Fidelix já não é só "o homem do Aerotrem". É o candidato de Deus, da pátria e da família. Só o bigode parece ter sobrevivido aos novos tempos.
Com a nova tríade, o parceiro de Mourão chamou a atenção em uma lanchonete do Jardim Ângela no último fim de semana.
Em uma unidade de uma rede especializada em esfihas, ele se sentou à mesa com os discípulos — aliás seguidores —, e como um representante da ordem divina pediu para preparassem a refeição.
"Não vamos à churrascaria, não, como fazem os grandões", dizia um animado Fidelix em um vídeo de bastidores, antes de desengordurar o bigode com um amarrotado guardanapo de papel.
Naquele dia, o candidato vestia uma calça jeans justa, com cinto e fivela, que guardava uma camisa de manga comprida amarela, a mesma cor do boné.
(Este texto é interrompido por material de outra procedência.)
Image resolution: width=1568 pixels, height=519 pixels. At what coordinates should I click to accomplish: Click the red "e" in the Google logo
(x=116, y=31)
Estava acompanhado de duas mulheres ostentando uma bandeira da Liga Cristã Mundial no Brasil, entidade criada pelo libanês Iskandar Riach, que se tornou um baluarte da extrema-direita no Brasil.
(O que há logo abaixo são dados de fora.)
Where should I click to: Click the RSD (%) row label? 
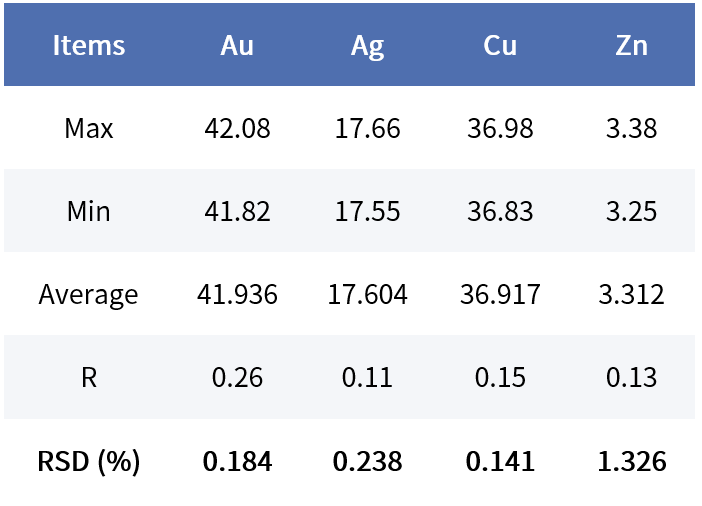89,461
Imagens do general Mourão também se espalhavam pelo recinto, em meio às promoções de costela ribs, açaí na tigela e caixas de esfiha para entrega.
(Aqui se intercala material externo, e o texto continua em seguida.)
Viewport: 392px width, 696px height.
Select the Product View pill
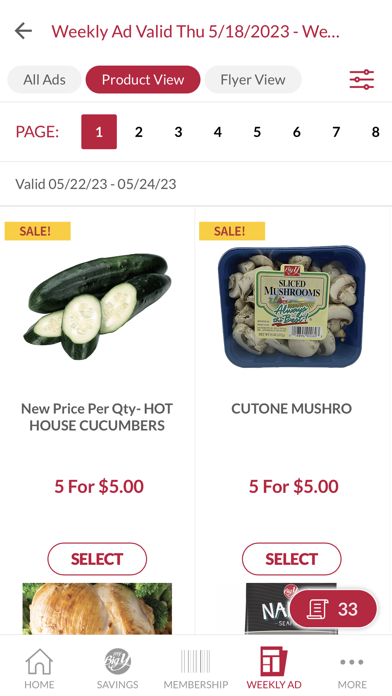tap(143, 80)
À primeira vista, a imagem remetia ao afresco A Última Ceia, de Da Vinci. Mas uma leitura mais detalhada faria o observador notar as semelhanças entre a imagem e a Guernica de Picasso. Só que a Guernica versão "Monty Python e o Cálice Sagrado" tinha mais elementos em cena do que podia pensar o gênio cubista.
A bandeja pela metade com limões espremidos e um um molho de pimenta aberto indicavam que os apoiadores, entre eles um sujeito de chapéu e óculos escuros à la Raul Seixas e um cover de Lampião, o Rei do Cangaço, já se refestelavam. Garrafas vazias de Guaraná Dolly completavam a cena.
Como a obra-prima do pintor espanhol, Fidelix não estava ali para decorar apartamentos nem redes de lanchonetes. Estava armado contra o inimigo.
Após dividir as esfihas com os fiéis, ele tomou a palavra. Guardou os óculos de sol na gola, perto de um microfone improvisado, e se levantou para discursar. O discurso sairia da esfiharia para entrar no Facebook.
Peito estufado, Fidelix classificou sua missão como a campanha do tostão contra o milhão sem o fundão. A rima tripla foi seguida de uma ordem: fora Covas, fora Boulos, fora Márcio França e fora Russomanno, o candidato apoiado por Jair Bolsonaro.
A maior parte dos ataques concentrava-se em Covas, líder no Ibope com 32% das intenções de voto. Aos apoiadores, Fidelix defendeu uma auditoria nas contas da prefeitura e listou os defeitos do candidato à reeleição. O maior deles: "Não ter Deus no coração".
Só que o maior inimigo não tinha carne nem osso. Era um lote de vacinas aguardadas para o combate à pandemia do coronavírus, doença que não deve eriçar os bigodes do bravo candidato, vistosos longe da máscara, como a maioria dos presentes no local.
Para Fidelix, "os mesmos de sempre" querem forçar o povo a tomar vacina, proposta rejeitada no plebiscito ali improvisado entre esfihas, limões e guaraná Dolly.
— Pode ou não pode?!
— NÃÃÃÃÃÃÃÃÃÃÃO.
Poucos, mas valentes, os seguidores mostravam afinação com o líder, que poderá trabalhar como monitor de colônia de férias para crianças se nada mais der certo em 15 de novembro. Vez ou outra ele interrompia a fala para perguntar: "É ou não é gente?".
E a gente respondia: "Ééééééééééééééééééééééééé!"
— Aqui é Deus, pátria e…
— FAMÍÍÍÍÍÍÍÍÍÍÍÍÍÍÍÍÍÍÍÍÍÍÍÍÍAAAAAA.
Fidelix então se autoproclamou o líder das pessoas com massa encefálica naquela cidade e conclamou os fiéis a não permitirem que "estes que estão aí perpetuem este crime contra a nossa nação". O crime, claro, era obrigar a população a se imunizar, o que poderia levar ao desenvolvimento de "cânceres e outros antígenos".
Feito o pronunciamento, o aliado de Mourão, general lembrado como responsável por domar e chamar Bolsonaro à razão quando ela faltar, seguiu seus últimos dias de campanha contra tudo e contra todos, inclusive a ciência.
Ostentava 1% no último Ibope, mas quem acredita em institutos de pesquisa?
Até o fechamento deste post, o vídeo da última ceia de Levy tinha 19 mil visualizações.